## WHAT THE TASK REQUIRES
Write out, with no changes, every line starting at the one that contains "At what coordinates" and ending at the last line of the data below. Leave pictures out.

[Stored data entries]

************

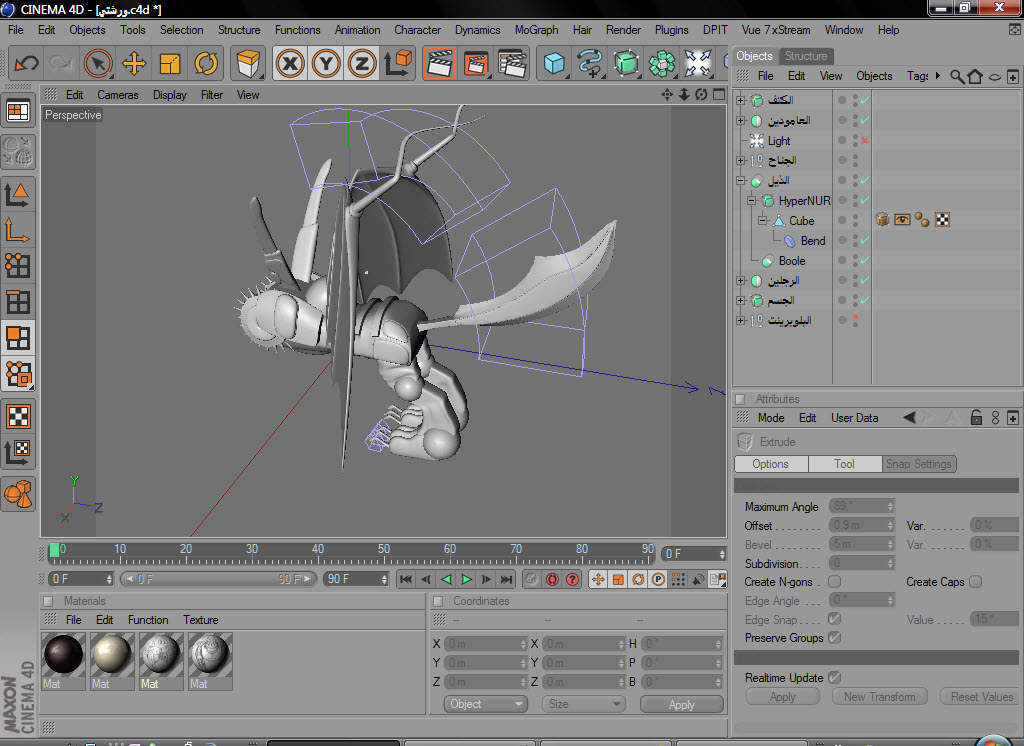Add a Cube primitive from toolbar
The image size is (1024, 746).
(553, 64)
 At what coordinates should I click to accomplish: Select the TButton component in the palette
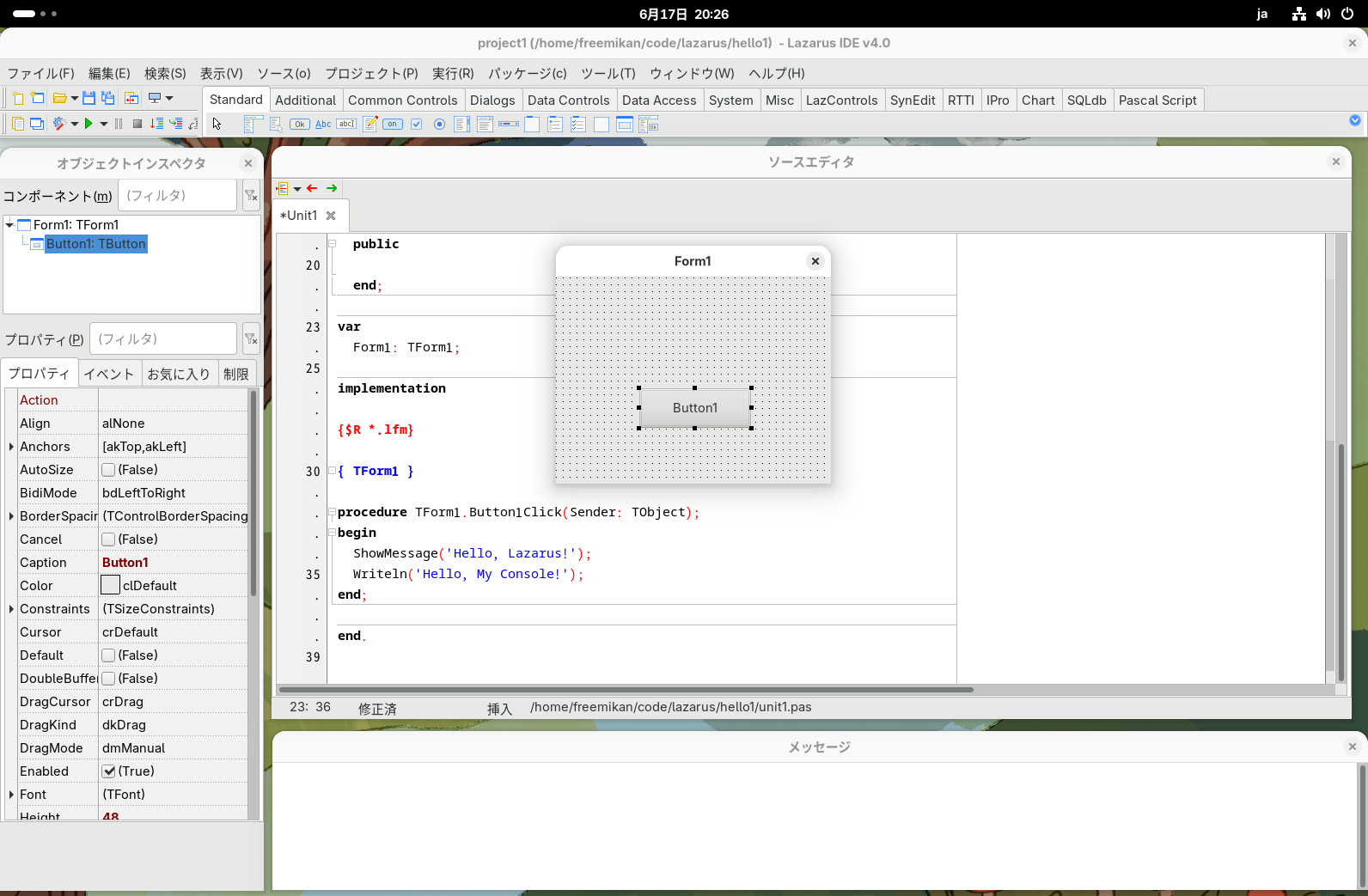(x=299, y=124)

************

## FINISHED TASK
 At what coordinates should I click to accomplish: Select the TButton component in the palette
(x=299, y=124)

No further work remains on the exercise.